In one embodiment, the apparatus includes an image capture mechanism for capturing the image.

In another embodiment, the processor is operable to form the subsets so as to be interlaceable.

The apparatus may be or comprise a camera. In one embodiment, the processor is operable to divide a plurality of images into respective sets of three or more image data subsets, and the output is operable to sequentially output the sets of image data subsets as fields in or as a television signal. The processor may then be operable to form each of the sets of image data subsets so as to be interlaceable. In another embodiment, the apparatus includes a display for displaying the image, the image data subsets or both the image and the image data subsets.

The processor may be operable to divide the image data into an even number of image data subsets. The apparatus may be operable to transmit the image data subsets for remote display.

In a third broad aspect, the invention provides a video camera, comprising: an imaging subsystem for capturing one or more images as image data; a processor for dividing the image data corresponding to each of the images into at least three image data subsets; and an output subsystem operable to output the image data subsets in or as a television signal.

The processor may be operable to divide the image data corresponding to each of the images so as to be interlaceable.

The output subsystem may be operable to output the image data subsets in or as a television signal in standard NTSC, PAL or SECAM format.

According to a fourth broad aspect, the invention provides a method for inserting at least one image in the form of image data into a television signal, comprising: dividing the image into a set of image data subsets; and inserting the set into the television signal with each subset corresponding to a respective field of the television signal and with the set preceded or followed in the television signal by a conventional image frame.

In one particular embodiment, the image is one of a plurality of images each in the form of image data and the method includes: dividing the image data corresponding to each of the images into a respective set of image data subsets; and inserting the sets periodically into the television signal with each subset corresponding to a respective field of the television signal and with each of the sets preceded or followed in the television signal by a conventional image frame.

Thus, each set of a plurality of image data subsets appears in the signal, preferably - for each set - with the subsets adjacent to each other.
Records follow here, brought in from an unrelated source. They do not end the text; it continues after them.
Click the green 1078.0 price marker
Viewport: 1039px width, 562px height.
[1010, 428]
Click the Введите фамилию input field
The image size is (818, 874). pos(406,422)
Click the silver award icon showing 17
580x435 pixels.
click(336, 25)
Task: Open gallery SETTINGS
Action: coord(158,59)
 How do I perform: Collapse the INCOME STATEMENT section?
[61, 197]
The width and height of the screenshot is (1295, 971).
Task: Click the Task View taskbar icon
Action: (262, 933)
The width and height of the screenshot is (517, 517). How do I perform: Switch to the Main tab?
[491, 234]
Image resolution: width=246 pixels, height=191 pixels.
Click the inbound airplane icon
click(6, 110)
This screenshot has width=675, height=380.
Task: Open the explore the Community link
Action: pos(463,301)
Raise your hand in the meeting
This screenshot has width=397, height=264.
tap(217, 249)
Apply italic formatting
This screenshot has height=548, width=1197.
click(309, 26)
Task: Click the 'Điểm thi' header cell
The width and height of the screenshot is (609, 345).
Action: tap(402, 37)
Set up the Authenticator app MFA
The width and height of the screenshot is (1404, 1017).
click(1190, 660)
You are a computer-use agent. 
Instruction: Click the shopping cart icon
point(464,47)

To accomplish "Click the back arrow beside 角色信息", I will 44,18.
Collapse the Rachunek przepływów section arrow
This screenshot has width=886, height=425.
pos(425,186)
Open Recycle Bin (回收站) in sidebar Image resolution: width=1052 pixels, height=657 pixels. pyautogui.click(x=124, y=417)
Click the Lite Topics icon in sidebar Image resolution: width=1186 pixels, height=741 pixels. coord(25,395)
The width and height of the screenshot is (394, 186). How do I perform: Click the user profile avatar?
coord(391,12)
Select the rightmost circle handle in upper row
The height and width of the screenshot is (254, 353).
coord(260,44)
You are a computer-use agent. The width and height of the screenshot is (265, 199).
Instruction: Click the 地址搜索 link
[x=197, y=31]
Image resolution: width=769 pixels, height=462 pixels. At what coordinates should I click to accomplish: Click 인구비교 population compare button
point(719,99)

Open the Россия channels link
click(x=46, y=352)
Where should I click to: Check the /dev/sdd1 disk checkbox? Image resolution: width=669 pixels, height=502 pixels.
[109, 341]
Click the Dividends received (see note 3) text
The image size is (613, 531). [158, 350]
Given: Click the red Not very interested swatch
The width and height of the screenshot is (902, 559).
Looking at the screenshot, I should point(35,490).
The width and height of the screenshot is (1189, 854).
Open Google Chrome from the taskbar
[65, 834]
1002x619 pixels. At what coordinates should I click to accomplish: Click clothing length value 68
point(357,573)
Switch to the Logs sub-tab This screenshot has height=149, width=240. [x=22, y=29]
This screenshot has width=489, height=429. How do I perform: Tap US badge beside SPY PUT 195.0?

In one embodiment, the groups are separated from one another by an equal number of frames.

According to a fifth broad aspect, the invention provides a method of decoding a television signal, the method comprising: extracting first image data from the odd image fields of the television signal; and extracting second image data from the even image fields of the television signal; wherein one of the first image data and second image data comprises a first set of images that are sequentially displayable as a motion video and the other of the first image data and second image data comprises a second set of images that are assemblable into a further image.

In a particular embodiment, the second set of images are assemblable into a plurality of further images. The plurality of further images may be sequentially displayable as a further motion video; the further motion video may comprise a manipulated version of the motion video derived from the first set of images. According to a fifth broad aspect, the invention provides a method for processing an image for storage or transmission, comprising: dividing an image in the form of image data into a plurality of image data subsets; and sequentially outputting the image data subsets as fields in or as a television signal; wherein the subsets are both reassemblable by interlacing according to a conventional television standard to form a first image, and otherwise reassemblable to form a second image.

The second image may, superficially, appear similar to the first image, but differ in resolution, colour balance, contrast, etc.

BRIEF DESCRIPTION OF THE DRAWING In order that the invention may be more clearly ascertained, embodiments will now be described, by way of example, with reference to the accompanying drawing, in which: Figure 1 is a schematic representation of the sequence of odd and even fields in a television image according to the background art; Figure 2 is a schematic representation of the sequence of odd and even fields as subsequently displayed in interlaced form according to the background art; Figure 3A is a schematic view of a high resolution video camera according to an embodiment of the present invention, shown with a digital video recorder; Figure 3B is a schematic view of the camera of figure 3A, configured for use with an alternative a digital video recorder; Figure 4 is a schematic representation of the decomposition of a high resolution image into a television video signal according to an embodiment of the present invention; Figure 5 is a schematic representation of the reassembly of a high resolution image from a television video signal according to an embodiment of the present invention; and Figure 6 is a schematic representation of the decomposition of a television video signal into a video signal and the components of a high resolution image according to an embodiment of the present invention.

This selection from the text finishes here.